Wie gut, dass ich schon fortgeschrittenen Alters bin. Dann ist man nämlich sein eigener Wetterprophet. Unabhängig von Wetterfröschen jeglicher Couleur kann man seine persönlichen Vorhersagen treffen. Allerdings klappt das nur bei denjenigen, deren Propheten-Gene von Großvater auf den Vater und von diesem auf einen selbst weitergereicht wurden. Mein Opa konnte zum Beispiel wegen seiner Gicht sagen, wann das Wetter umschlug. Mein Vater hatte dafür seine Kriegsverletzung. Ich benutze jetzt dafür mein Knie. Seit sich das Rheuma darin eingenistet hat, kann ich wunderbar das Wetter prognostizieren: Stufe 1 für leichte Wetterumschwünge, Stufe 2 für Orkane und Blizzards und Stufe 3 tritt bei Erdbeben und Tsunamis in Aktion. Die Stufen 2 und 3 sind mir allerdings bisher erspart geblieben. Aber Stufe 1 ist doch schon mal ein netter Einstieg.

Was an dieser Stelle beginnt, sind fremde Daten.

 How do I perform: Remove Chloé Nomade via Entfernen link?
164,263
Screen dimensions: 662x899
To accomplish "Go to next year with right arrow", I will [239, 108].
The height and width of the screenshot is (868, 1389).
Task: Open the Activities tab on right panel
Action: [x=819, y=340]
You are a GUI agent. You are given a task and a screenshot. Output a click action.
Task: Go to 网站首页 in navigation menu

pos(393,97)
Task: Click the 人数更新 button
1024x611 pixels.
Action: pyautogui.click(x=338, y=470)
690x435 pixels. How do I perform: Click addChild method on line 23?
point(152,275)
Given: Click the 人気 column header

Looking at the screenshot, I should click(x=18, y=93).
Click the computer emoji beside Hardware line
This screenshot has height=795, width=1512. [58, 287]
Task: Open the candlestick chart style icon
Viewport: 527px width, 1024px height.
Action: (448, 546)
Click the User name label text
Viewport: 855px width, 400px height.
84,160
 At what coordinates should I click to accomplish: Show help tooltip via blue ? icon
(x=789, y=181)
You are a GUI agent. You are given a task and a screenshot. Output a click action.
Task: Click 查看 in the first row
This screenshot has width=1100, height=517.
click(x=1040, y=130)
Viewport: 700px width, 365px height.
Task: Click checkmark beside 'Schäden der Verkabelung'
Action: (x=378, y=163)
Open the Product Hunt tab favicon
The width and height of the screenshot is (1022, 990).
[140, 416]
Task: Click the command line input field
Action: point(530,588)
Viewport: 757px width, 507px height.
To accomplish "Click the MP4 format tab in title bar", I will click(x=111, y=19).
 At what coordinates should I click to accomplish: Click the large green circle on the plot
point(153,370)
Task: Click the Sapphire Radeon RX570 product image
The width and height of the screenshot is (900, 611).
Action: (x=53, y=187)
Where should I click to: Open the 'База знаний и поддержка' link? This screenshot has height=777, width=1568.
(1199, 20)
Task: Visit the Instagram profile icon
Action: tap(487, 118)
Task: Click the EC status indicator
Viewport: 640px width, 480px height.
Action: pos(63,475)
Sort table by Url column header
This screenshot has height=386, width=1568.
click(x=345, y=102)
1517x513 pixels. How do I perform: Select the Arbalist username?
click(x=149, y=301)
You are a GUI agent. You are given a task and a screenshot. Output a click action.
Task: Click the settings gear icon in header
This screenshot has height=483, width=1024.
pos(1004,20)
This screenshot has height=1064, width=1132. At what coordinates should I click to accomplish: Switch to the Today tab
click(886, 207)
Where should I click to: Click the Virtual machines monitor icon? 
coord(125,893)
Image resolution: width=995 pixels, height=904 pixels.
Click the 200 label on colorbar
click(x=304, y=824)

Tagsüber habe ich ja nichts gegen diese Art Wettermeldungen. Nur nachts würde ich gern ein paar Stündchen schlafen. Wie gut, dass ich im Wartezimmer vom Doktor über das Wundermittel „Schmerz ade“ oder „vale dolores“ – wie die Lateiner sagen – las. Ich also hin zur Apotheke, das Zeug gekauft und ab ins heimische Badezimmer.

Als ich die Dolores-Flasche öffnete, strömte mir ein wahrhaft umwerfender Geruch von Knoblauch-Kampfer-Ammonial-Wein- und Himbeergeist mit einem Schuss Petroleum entgegen. Mir wurde leicht schwindelig. Aber ich wollte das Gebräu ja weder trinken noch inhalieren, sondern nur mein Knie damit einreiben. Da darf man nicht immer zimperlich sein. Was soll ich sagen? Drei Tage später war ich schmerzfrei! Gut, die Haut warf Blasen und die Fliesen im Badezimmer fielen durch den penetranten Geruch herunter. Aber die Wandbekleidung wollte ich sowieso schon lange auswechseln.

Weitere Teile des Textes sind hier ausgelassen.